START Source data

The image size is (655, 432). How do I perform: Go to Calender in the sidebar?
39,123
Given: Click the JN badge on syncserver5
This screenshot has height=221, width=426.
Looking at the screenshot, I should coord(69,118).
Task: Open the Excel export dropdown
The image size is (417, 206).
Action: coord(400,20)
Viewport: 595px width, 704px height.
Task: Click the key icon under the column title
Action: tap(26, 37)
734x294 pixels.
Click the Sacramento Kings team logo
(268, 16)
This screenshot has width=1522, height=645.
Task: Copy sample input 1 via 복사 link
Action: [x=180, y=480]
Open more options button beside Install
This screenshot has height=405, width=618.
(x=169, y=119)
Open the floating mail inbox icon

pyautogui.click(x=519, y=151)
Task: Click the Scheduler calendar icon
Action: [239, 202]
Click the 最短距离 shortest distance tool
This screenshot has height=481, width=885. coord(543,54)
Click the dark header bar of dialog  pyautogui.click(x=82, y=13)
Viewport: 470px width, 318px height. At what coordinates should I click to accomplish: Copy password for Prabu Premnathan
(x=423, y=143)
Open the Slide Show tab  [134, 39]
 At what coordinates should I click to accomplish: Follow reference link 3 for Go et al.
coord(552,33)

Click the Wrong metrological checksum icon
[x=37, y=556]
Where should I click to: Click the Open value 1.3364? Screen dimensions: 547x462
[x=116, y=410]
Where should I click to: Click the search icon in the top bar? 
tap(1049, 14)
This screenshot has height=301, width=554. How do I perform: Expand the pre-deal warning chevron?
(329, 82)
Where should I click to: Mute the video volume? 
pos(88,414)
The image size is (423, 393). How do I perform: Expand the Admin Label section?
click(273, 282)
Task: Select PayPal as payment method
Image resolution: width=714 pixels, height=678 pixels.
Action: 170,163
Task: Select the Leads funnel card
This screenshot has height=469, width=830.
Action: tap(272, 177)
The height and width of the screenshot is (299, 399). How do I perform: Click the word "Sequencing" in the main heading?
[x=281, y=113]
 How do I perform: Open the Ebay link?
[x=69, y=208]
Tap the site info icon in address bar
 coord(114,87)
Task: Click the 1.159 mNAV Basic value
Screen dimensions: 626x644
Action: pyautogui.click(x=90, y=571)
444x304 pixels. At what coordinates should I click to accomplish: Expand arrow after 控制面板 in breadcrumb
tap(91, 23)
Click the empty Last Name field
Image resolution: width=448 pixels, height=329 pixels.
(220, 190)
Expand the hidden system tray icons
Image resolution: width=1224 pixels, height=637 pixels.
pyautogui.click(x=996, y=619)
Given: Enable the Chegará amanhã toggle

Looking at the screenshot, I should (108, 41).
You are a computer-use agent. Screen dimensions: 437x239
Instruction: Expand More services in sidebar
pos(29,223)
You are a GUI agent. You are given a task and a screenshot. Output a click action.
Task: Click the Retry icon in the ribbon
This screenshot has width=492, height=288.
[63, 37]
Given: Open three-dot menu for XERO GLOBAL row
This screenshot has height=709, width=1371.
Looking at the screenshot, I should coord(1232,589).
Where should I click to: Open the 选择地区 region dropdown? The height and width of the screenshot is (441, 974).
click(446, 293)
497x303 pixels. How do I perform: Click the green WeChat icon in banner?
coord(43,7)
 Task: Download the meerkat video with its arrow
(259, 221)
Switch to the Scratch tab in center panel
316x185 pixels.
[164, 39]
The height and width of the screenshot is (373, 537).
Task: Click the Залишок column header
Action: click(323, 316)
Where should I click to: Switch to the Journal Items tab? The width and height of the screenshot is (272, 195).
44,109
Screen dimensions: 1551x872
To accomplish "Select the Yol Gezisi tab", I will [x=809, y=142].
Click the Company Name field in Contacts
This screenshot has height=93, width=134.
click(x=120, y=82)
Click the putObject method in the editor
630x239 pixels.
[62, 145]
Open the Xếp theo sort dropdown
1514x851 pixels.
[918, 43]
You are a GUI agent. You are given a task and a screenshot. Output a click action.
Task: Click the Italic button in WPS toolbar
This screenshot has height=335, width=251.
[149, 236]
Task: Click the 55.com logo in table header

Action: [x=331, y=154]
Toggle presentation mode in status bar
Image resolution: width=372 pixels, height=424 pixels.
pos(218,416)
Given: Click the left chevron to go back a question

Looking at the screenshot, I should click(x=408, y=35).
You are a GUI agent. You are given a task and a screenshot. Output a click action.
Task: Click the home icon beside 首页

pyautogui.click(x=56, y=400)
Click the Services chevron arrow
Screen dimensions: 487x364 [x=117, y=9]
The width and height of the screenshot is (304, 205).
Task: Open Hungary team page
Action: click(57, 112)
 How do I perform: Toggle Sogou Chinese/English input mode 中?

END Source data

How to complete this task. Starting with the first line above and ending with the line that holds "Task: Open the Excel export dropdown", restate each line word for word and add nothing else.

Written answer.
The image size is (655, 432). How do I perform: Go to Calender in the sidebar?
39,123
Given: Click the JN badge on syncserver5
This screenshot has height=221, width=426.
Looking at the screenshot, I should coord(69,118).
Task: Open the Excel export dropdown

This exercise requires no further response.